Requirement.
The full set of entries needs to be reproduced exactly.

━━━━━ Exercise inputs ━━━━━

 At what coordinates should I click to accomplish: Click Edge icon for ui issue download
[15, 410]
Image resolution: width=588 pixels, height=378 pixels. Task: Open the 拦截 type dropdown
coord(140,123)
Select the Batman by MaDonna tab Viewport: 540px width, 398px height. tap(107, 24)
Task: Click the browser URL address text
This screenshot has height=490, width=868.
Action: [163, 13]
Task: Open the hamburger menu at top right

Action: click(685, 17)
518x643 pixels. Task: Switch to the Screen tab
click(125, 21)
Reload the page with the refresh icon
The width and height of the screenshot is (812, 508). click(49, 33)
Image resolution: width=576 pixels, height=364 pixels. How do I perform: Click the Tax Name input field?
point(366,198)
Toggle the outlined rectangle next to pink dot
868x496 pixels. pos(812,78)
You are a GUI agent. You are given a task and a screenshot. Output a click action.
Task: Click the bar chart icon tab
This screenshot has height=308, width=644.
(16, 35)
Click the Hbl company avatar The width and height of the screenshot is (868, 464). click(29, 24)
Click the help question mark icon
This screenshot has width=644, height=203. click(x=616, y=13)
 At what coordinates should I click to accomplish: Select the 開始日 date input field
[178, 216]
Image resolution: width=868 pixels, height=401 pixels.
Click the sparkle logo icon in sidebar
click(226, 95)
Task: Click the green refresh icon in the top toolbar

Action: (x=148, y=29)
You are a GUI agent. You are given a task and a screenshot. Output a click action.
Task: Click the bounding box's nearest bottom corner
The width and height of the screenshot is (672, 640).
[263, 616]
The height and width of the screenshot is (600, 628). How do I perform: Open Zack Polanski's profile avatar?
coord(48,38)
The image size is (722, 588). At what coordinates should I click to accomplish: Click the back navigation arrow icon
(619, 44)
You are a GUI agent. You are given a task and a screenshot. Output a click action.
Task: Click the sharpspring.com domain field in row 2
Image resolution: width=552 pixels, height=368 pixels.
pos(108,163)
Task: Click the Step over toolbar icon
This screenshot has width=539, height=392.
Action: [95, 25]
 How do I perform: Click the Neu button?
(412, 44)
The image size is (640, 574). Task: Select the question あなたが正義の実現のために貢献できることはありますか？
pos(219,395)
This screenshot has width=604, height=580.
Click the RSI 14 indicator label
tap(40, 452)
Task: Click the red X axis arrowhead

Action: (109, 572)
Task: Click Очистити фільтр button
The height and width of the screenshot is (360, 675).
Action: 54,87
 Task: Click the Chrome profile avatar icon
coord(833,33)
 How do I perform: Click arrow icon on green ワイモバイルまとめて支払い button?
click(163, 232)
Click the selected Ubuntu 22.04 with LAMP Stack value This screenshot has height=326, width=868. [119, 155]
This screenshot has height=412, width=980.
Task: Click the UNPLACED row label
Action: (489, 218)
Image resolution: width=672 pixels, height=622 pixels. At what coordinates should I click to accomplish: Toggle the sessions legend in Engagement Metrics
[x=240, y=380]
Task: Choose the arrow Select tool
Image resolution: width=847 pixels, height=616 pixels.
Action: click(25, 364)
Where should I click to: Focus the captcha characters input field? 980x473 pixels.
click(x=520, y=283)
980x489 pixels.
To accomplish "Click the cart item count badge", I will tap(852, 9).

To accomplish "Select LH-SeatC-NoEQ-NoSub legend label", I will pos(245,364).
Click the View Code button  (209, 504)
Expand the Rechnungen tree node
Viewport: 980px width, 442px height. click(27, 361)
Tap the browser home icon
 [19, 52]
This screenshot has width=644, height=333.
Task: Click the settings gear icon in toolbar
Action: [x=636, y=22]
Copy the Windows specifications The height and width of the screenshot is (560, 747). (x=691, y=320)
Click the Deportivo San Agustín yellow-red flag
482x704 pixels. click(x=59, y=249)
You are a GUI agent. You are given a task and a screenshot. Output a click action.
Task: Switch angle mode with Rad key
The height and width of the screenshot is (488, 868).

━━━━━

Written answer.
 At what coordinates should I click to accomplish: Click Edge icon for ui issue download
[15, 410]
Image resolution: width=588 pixels, height=378 pixels. Task: Open the 拦截 type dropdown
coord(140,123)
Select the Batman by MaDonna tab Viewport: 540px width, 398px height. tap(107, 24)
Task: Click the browser URL address text
This screenshot has height=490, width=868.
Action: [163, 13]
Task: Open the hamburger menu at top right

Action: click(685, 17)
518x643 pixels. Task: Switch to the Screen tab
click(125, 21)
Reload the page with the refresh icon
The width and height of the screenshot is (812, 508). click(49, 33)
Image resolution: width=576 pixels, height=364 pixels. How do I perform: Click the Tax Name input field?
point(366,198)
Toggle the outlined rectangle next to pink dot
868x496 pixels. pos(812,78)
You are a GUI agent. You are given a task and a screenshot. Output a click action.
Task: Click the bar chart icon tab
This screenshot has height=308, width=644.
(16, 35)
Click the Hbl company avatar The width and height of the screenshot is (868, 464). click(29, 24)
Click the help question mark icon
This screenshot has width=644, height=203. click(x=616, y=13)
 At what coordinates should I click to accomplish: Select the 開始日 date input field
[178, 216]
Image resolution: width=868 pixels, height=401 pixels.
Click the sparkle logo icon in sidebar
click(226, 95)
Task: Click the green refresh icon in the top toolbar

Action: (x=148, y=29)
You are a GUI agent. You are given a task and a screenshot. Output a click action.
Task: Click the bounding box's nearest bottom corner
The width and height of the screenshot is (672, 640).
[263, 616]
The height and width of the screenshot is (600, 628). How do I perform: Open Zack Polanski's profile avatar?
coord(48,38)
The image size is (722, 588). At what coordinates should I click to accomplish: Click the back navigation arrow icon
(619, 44)
You are a GUI agent. You are given a task and a screenshot. Output a click action.
Task: Click the sharpspring.com domain field in row 2
Image resolution: width=552 pixels, height=368 pixels.
pos(108,163)
Task: Click the Step over toolbar icon
This screenshot has width=539, height=392.
Action: [95, 25]
 How do I perform: Click the Neu button?
(412, 44)
The image size is (640, 574). Task: Select the question あなたが正義の実現のために貢献できることはありますか？
pos(219,395)
This screenshot has width=604, height=580.
Click the RSI 14 indicator label
tap(40, 452)
Task: Click the red X axis arrowhead

Action: (109, 572)
Task: Click Очистити фільтр button
The height and width of the screenshot is (360, 675).
Action: 54,87
 Task: Click the Chrome profile avatar icon
coord(833,33)
 How do I perform: Click arrow icon on green ワイモバイルまとめて支払い button?
click(163, 232)
Click the selected Ubuntu 22.04 with LAMP Stack value This screenshot has height=326, width=868. [119, 155]
This screenshot has height=412, width=980.
Task: Click the UNPLACED row label
Action: (489, 218)
Image resolution: width=672 pixels, height=622 pixels. At what coordinates should I click to accomplish: Toggle the sessions legend in Engagement Metrics
[x=240, y=380]
Task: Choose the arrow Select tool
Image resolution: width=847 pixels, height=616 pixels.
Action: click(25, 364)
Where should I click to: Focus the captcha characters input field? 980x473 pixels.
click(x=520, y=283)
980x489 pixels.
To accomplish "Click the cart item count badge", I will tap(852, 9).

To accomplish "Select LH-SeatC-NoEQ-NoSub legend label", I will pos(245,364).
Click the View Code button  (209, 504)
Expand the Rechnungen tree node
Viewport: 980px width, 442px height. click(27, 361)
Tap the browser home icon
 [19, 52]
This screenshot has width=644, height=333.
Task: Click the settings gear icon in toolbar
Action: [x=636, y=22]
Copy the Windows specifications The height and width of the screenshot is (560, 747). (x=691, y=320)
Click the Deportivo San Agustín yellow-red flag
482x704 pixels. click(x=59, y=249)
You are a GUI agent. You are given a task and a screenshot. Output a click action.
Task: Switch angle mode with Rad key
The height and width of the screenshot is (488, 868).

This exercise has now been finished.